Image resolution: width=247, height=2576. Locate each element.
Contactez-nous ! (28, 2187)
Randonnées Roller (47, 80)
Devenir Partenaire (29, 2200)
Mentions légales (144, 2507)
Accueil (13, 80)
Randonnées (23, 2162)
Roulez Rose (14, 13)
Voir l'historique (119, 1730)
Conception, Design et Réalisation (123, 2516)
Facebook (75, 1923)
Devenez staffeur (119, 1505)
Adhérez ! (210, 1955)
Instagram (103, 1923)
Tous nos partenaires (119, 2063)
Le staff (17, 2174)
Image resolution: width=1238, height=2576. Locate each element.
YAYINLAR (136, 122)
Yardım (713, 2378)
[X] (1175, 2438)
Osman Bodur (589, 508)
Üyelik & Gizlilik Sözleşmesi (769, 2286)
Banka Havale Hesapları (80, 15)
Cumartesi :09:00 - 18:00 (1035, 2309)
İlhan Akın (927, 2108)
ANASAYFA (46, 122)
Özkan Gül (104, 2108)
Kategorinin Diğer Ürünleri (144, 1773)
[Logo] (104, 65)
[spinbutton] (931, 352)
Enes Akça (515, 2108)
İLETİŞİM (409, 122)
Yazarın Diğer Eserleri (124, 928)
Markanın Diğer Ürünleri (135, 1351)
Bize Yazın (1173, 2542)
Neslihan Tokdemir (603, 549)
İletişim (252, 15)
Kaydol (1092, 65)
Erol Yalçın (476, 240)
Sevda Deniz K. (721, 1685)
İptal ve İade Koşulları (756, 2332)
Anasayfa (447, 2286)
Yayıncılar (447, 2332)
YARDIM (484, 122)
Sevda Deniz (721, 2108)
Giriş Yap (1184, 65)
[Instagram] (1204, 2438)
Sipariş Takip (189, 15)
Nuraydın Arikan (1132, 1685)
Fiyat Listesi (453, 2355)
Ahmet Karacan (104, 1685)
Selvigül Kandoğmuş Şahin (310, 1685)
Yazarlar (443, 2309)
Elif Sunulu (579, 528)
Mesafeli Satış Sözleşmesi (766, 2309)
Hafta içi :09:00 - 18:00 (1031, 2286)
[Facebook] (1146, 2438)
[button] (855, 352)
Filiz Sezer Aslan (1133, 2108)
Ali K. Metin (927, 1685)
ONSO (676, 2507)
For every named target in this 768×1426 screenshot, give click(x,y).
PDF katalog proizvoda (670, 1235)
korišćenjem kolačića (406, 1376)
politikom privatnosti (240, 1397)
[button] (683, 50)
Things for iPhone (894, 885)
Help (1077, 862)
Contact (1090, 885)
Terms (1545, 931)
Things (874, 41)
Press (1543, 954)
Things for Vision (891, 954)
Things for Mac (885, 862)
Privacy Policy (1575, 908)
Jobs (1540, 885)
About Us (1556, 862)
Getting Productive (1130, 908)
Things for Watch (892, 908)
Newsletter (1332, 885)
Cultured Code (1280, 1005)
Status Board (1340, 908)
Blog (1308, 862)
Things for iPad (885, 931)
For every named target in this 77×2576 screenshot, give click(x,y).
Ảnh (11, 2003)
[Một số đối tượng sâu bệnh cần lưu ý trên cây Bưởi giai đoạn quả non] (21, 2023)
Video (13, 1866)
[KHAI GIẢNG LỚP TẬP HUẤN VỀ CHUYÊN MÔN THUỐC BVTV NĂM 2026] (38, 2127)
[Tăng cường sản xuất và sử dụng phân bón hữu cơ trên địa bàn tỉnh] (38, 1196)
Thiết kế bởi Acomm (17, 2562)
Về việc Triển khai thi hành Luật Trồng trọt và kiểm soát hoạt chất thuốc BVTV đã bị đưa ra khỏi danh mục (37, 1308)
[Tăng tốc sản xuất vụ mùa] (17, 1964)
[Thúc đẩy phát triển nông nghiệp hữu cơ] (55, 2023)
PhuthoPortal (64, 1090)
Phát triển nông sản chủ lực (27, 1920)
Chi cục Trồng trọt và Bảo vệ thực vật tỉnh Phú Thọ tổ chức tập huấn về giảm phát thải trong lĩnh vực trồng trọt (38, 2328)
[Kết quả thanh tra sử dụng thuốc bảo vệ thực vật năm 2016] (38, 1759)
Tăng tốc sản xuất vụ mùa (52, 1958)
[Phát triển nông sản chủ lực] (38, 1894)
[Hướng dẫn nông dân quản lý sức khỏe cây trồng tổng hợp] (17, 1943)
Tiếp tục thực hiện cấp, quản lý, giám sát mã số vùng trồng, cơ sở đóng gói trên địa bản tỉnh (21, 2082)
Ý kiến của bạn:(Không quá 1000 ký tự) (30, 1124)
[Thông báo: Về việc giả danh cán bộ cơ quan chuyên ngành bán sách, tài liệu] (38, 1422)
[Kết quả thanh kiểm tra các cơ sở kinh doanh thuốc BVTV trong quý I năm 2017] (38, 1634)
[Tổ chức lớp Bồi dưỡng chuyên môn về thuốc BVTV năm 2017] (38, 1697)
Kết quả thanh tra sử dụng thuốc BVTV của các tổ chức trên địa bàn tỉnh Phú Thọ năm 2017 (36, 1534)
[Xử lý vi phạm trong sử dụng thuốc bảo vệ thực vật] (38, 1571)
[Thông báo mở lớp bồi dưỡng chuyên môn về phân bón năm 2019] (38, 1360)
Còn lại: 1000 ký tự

■ Problem to solve ■
Reproduce exactly the entries above, limited to the lines from the one with "Kategorinin Diğer Ürünleri (144, 1773)" through the one with "Giriş Yap (1184, 65)", both included.

■ Answer for the task ■
Kategorinin Diğer Ürünleri (144, 1773)
[Logo] (104, 65)
[spinbutton] (931, 352)
Enes Akça (515, 2108)
İLETİŞİM (409, 122)
Yazarın Diğer Eserleri (124, 928)
Markanın Diğer Ürünleri (135, 1351)
Bize Yazın (1173, 2542)
Neslihan Tokdemir (603, 549)
İletişim (252, 15)
Kaydol (1092, 65)
Erol Yalçın (476, 240)
Sevda Deniz K. (721, 1685)
İptal ve İade Koşulları (756, 2332)
Anasayfa (447, 2286)
Yayıncılar (447, 2332)
YARDIM (484, 122)
Sevda Deniz (721, 2108)
Giriş Yap (1184, 65)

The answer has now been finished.